▸ **SUPPLIED PASSAGE**:
-=-=-=-=-

TI: And then they approached you about the Officer Candidate School?

AO: No, they don't approach, they just give you a written order and they tell you you go and you know.

TI: Oh, I always thought that was supposed to be a volunteer --

AO: No, they tell you to go and you've been selected and you go. But the strange part is that even though a bunch of went, they never put even two of us in the same company, it's always just you by yourself, you know, you're the only Nisei in each class over there as far as I know.

TI: And what was the thinking? Was the thinking that you would get officer training and then you would be then shipped to Europe?

AO: Correct, I think that was basic idea upon which this whole program was set up but it didn't turn out that way, you know, the way it turned out you know. Because we went and like I said, maybe about, in my class there were about three hundred, plus or minus three hundred candidates so to speak, of which about a hundred graduated and received their commissions. And those of us among the Niseis that we got our commissions, we were sent to Fort McClellan, Alabama. And there again we were sent there I guess to receive, well, we were supposed to get training to become platoon leaders, you know, to lead our men supposedly when we went overseas I guess. But actually what we were doing was we were again training recruits coming in both other nationalities... white troops as well as Nisei troops coming in.

-=-=-=-=-

▸ **DATASET EXTRACT**:
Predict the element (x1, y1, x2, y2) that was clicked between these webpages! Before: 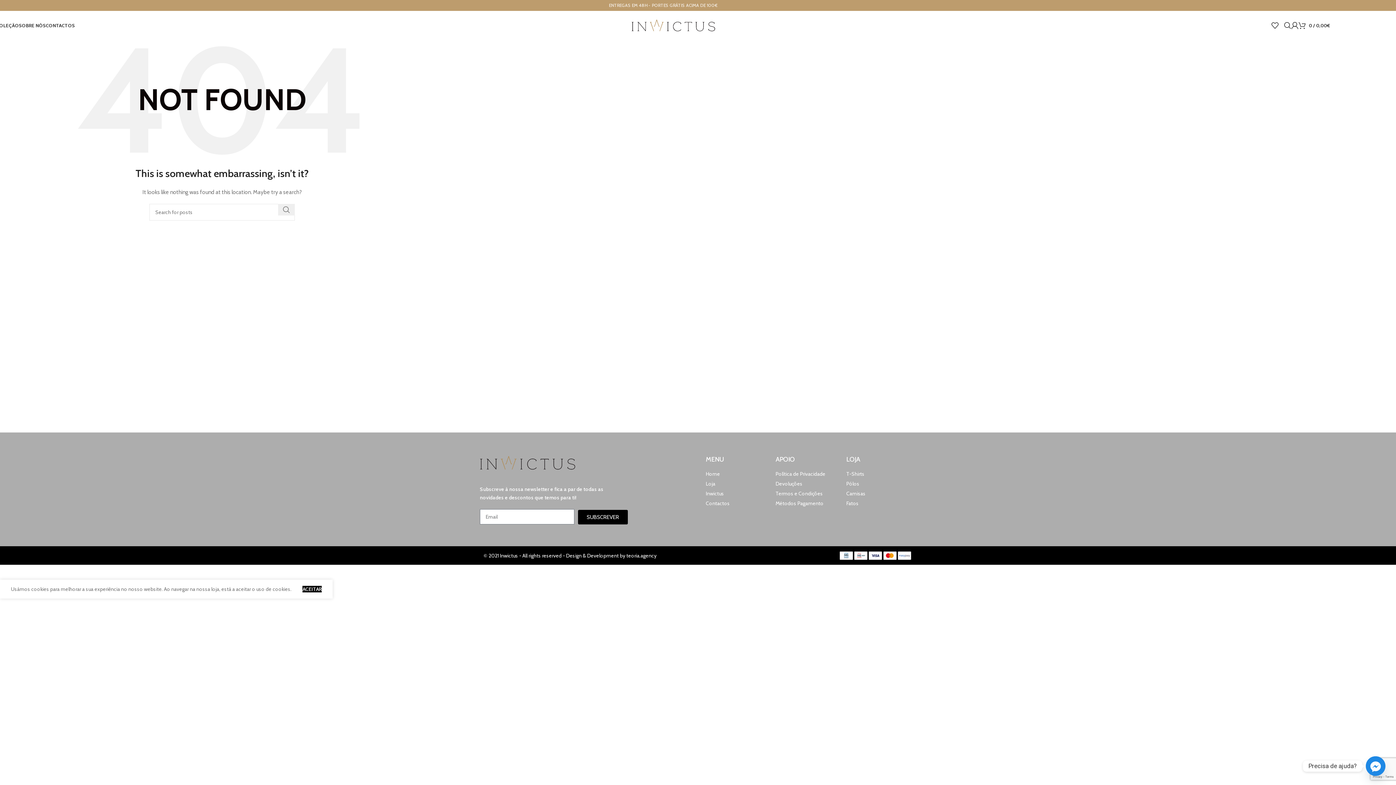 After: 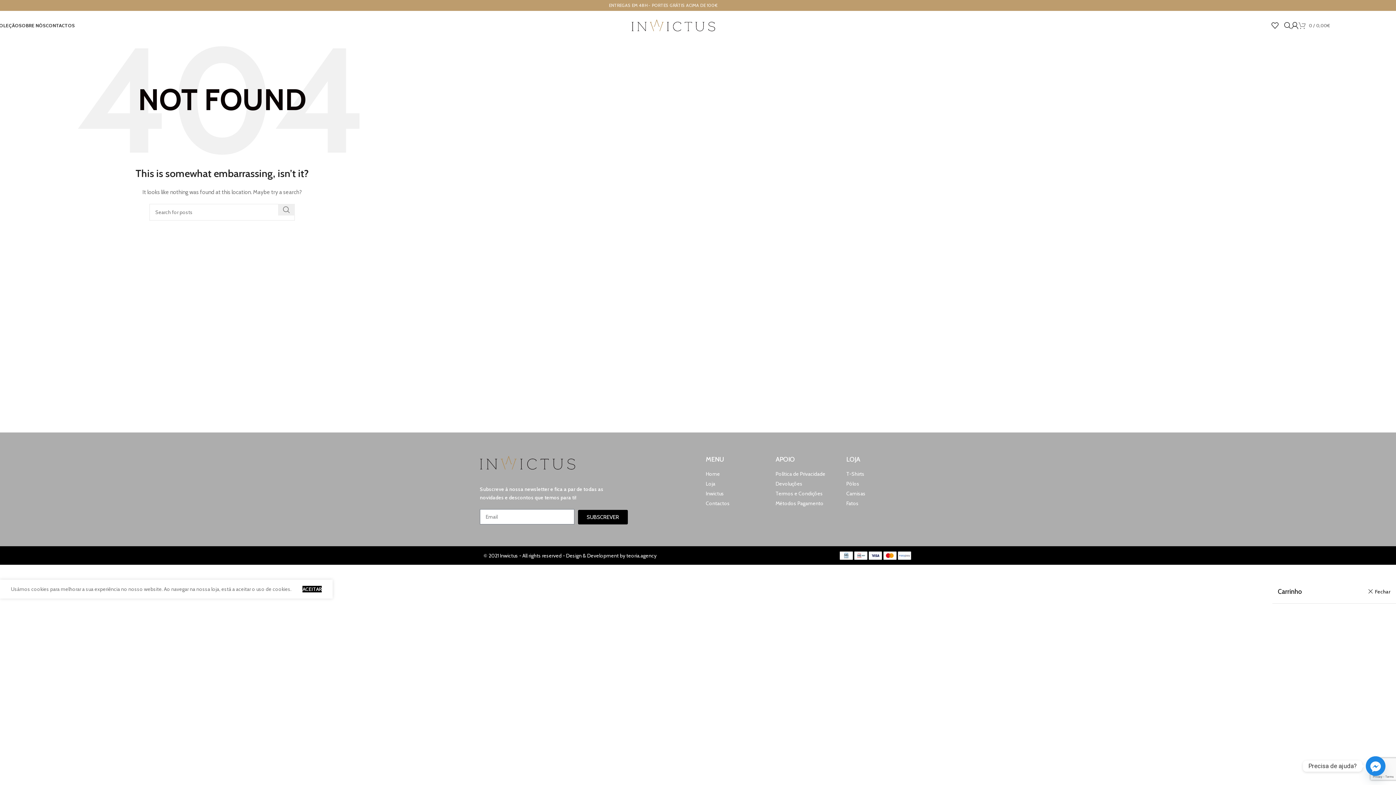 Action: bbox: (1298, 18, 1330, 32) label: 0 / 0,00€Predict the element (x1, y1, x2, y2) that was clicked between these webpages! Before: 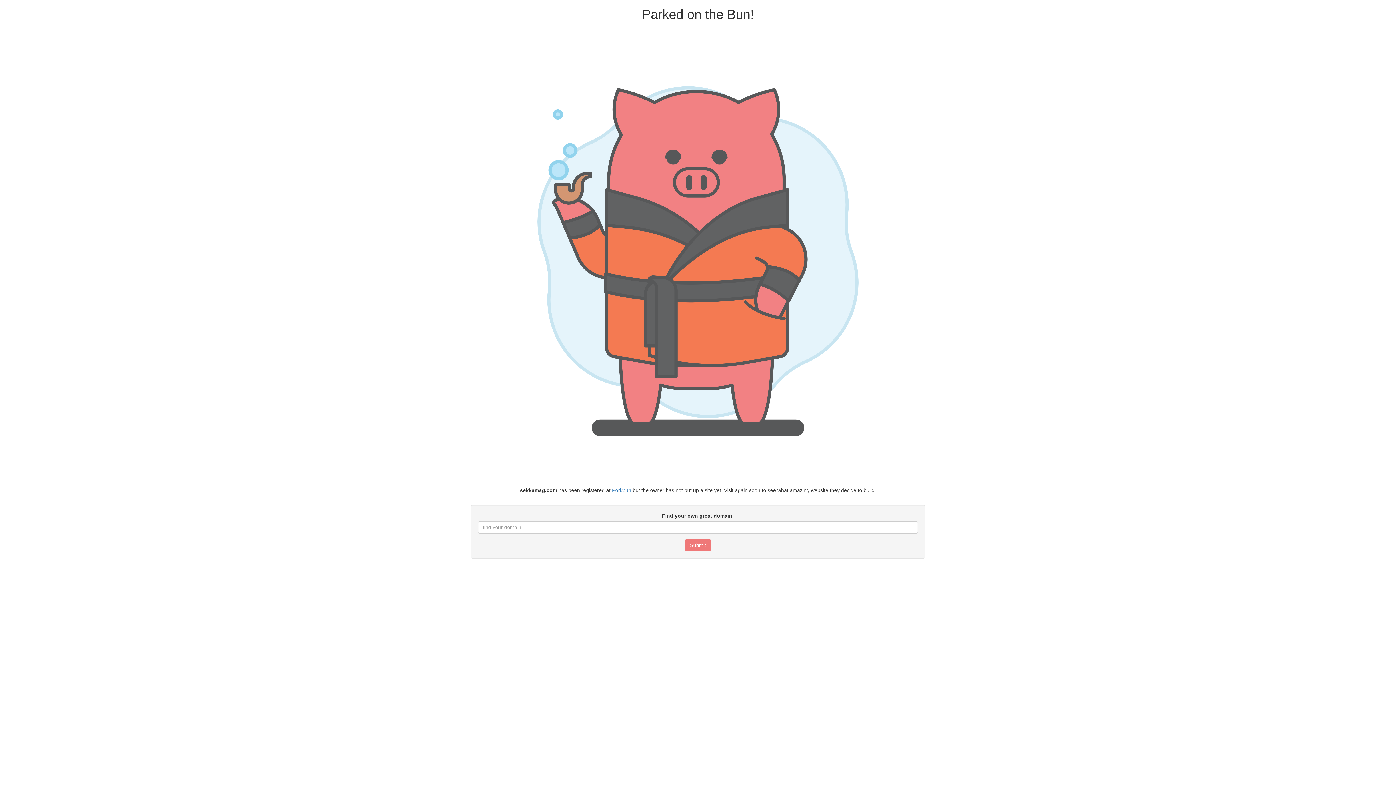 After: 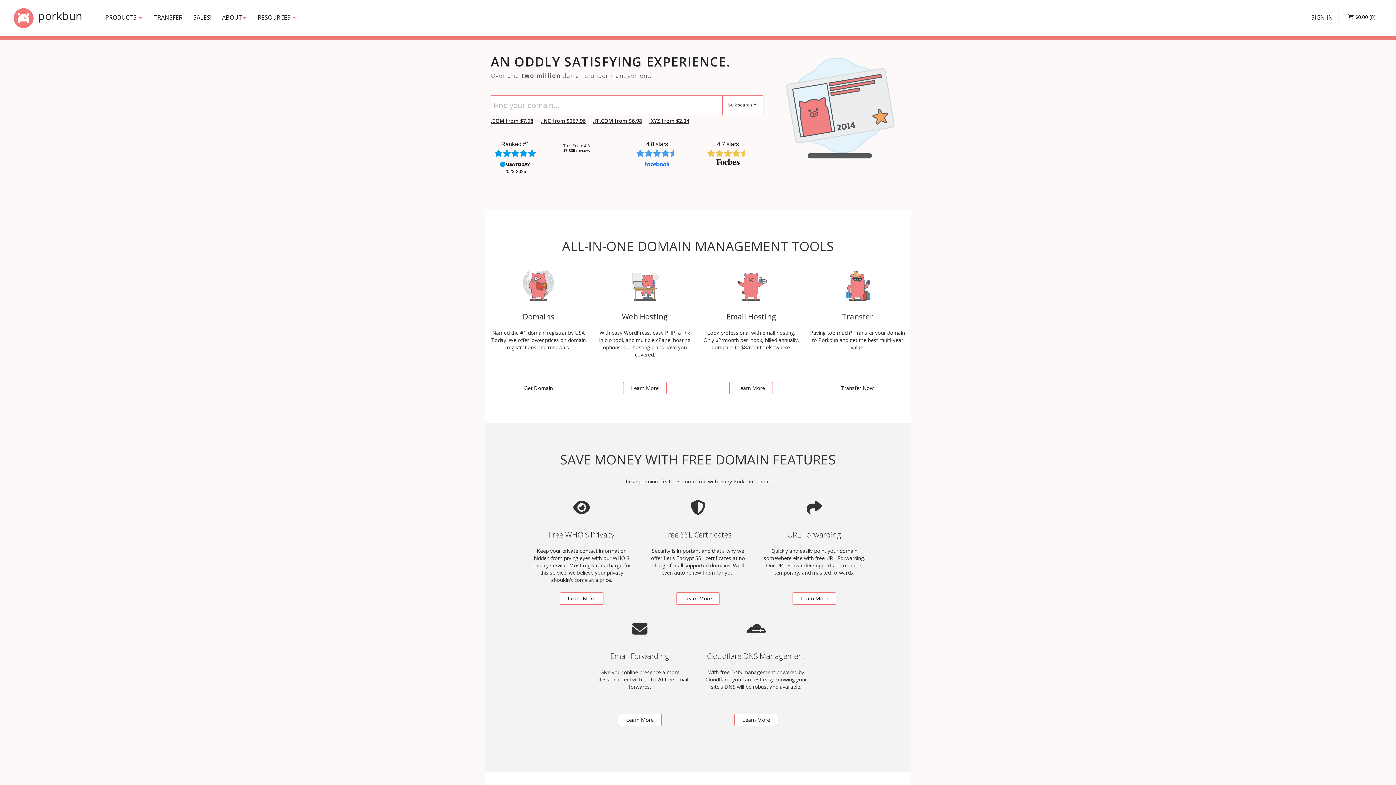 Action: bbox: (612, 487, 631, 493) label: PorkbunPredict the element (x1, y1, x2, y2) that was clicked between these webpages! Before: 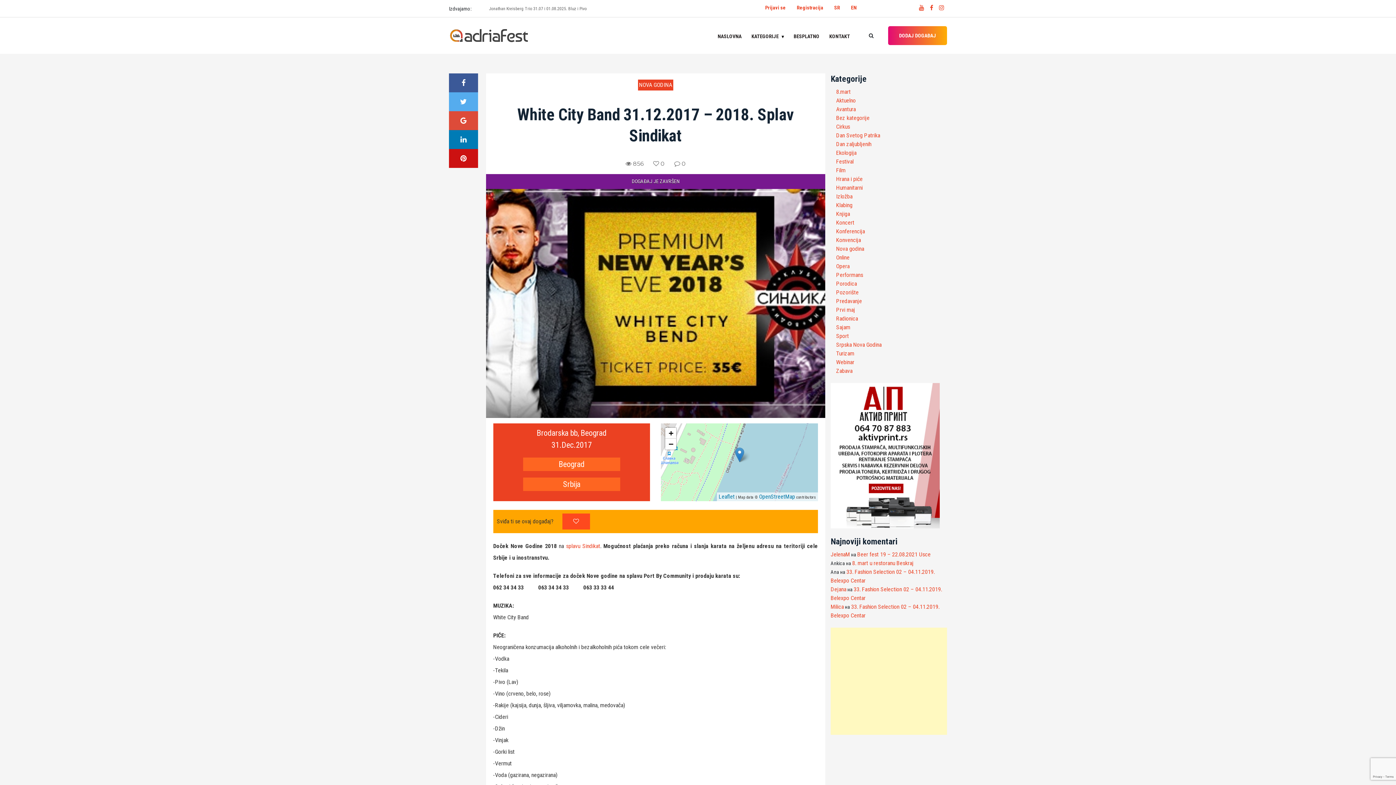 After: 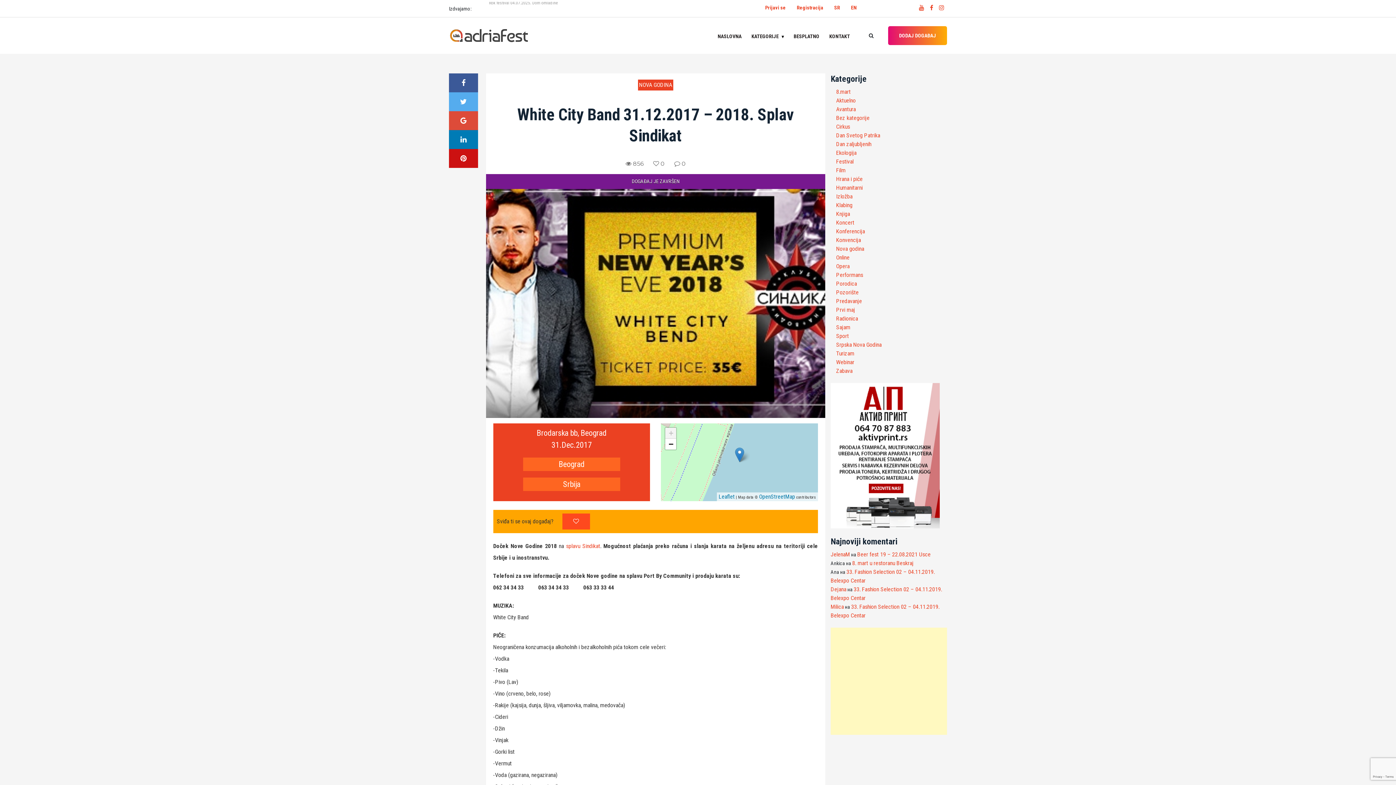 Action: bbox: (665, 428, 676, 439) label: Zoom in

-=-=-=-=-

▸ **GIVEN PROBLEM 1**: In the interview, where were the Nisei who received their commissions sent?
▸ **GIVEN PROBLEM 2**: Reproduce word for word the stretch of the interview from "TI: And then" through "shipped to Europe?".

▸ **FINAL RESULT 1**: Fort McClellan, Alabama.

▸ **FINAL RESULT 2**:
TI: And then they approached you about the Officer Candidate School?

AO: No, they don't approach, they just give you a written order and they tell you you go and you know.

TI: Oh, I always thought that was supposed to be a volunteer --

AO: No, they tell you to go and you've been selected and you go. But the strange part is that even though a bunch of went, they never put even two of us in the same company, it's always just you by yourself, you know, you're the only Nisei in each class over there as far as I know.

TI: And what was the thinking? Was the thinking that you would get officer training and then you would be then shipped to Europe?